One of the things we have to do in the Catholic schools is to work together with public schools for special needs children. I think we have an obligation to do everything we can to deal with the kids who want to be in our schools. Now that means Messmer may not have a special needs program for ADD, ADHD or CD kids, but the Milwaukee Archdiocese may have a school where kids with special needs can attend. So similar to public schools, we will provide something. In Wisconsin, special needs kid can be worth anywhere from $14,000- $30,000, while under school choice we get $5,800 for every kid. The public system gets to keep the rest. So when I said it’s not about money, it’s really not about money. It’s about helping kids. …

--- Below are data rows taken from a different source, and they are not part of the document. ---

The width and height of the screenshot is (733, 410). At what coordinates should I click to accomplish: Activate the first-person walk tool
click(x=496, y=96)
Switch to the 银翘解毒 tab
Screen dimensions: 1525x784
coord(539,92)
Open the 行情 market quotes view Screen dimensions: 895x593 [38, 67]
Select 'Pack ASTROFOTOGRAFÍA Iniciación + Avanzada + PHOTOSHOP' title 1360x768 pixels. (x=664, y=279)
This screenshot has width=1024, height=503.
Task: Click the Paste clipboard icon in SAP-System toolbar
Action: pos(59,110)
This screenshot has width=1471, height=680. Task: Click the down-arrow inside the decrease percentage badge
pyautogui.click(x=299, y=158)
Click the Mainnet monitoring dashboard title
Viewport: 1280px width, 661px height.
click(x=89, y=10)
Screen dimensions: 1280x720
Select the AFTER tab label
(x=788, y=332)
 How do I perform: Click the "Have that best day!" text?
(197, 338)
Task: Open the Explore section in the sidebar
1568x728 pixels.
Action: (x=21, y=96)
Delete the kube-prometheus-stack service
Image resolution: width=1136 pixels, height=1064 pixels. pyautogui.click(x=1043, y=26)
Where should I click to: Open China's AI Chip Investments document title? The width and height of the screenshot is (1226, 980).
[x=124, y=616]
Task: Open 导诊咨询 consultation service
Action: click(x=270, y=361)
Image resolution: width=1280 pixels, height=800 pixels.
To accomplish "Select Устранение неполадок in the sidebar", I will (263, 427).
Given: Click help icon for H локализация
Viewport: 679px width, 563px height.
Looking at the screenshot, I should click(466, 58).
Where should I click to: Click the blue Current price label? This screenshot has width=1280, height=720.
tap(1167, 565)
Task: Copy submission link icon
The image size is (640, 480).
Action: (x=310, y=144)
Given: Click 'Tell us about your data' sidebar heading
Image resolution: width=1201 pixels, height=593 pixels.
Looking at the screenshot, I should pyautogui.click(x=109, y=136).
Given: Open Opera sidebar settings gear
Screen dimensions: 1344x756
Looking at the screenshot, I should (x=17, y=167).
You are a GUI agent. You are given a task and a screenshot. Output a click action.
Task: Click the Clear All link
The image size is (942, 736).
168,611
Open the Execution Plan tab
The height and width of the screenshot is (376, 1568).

How do answer the concern that with vouchers parents will send their kids to private schools or to suburban schools rather than the inner city ones? Doesn’t it make those schools mad? Yes, it does. Somebody argued that you’re punishing public schools. The way the voucher works, a kid in Milwaukee is worth $11,000, while the voucher is worth $5,800. The public school system gets the rest of the money without the kid, in fact making money on every kid who goes to a private school. If you want to cause a revolution in this country tomorrow, close down the Catholic schools in your diocese. You’re saving taxpayers millions of dollars. You’ve been doing it for how many years? …

Vouchers don’t support schools; they supporting parents who choose schools. What vouchers do in K-12 education is create competition. Private schools already know they have to serve customers because they’re tuition dependent. If a parent gets mad and takes out three kids, that’s hitting the bottom line. Public schools get funded regardless of performance every single year. But if they have to compete with the neighboring independent or religious school, all of a sudden curriculum becomes an issue, facilities become an issue, teachers become an issue. And the Milwaukee public school board has admitted publicly that the voucher program has improved the system.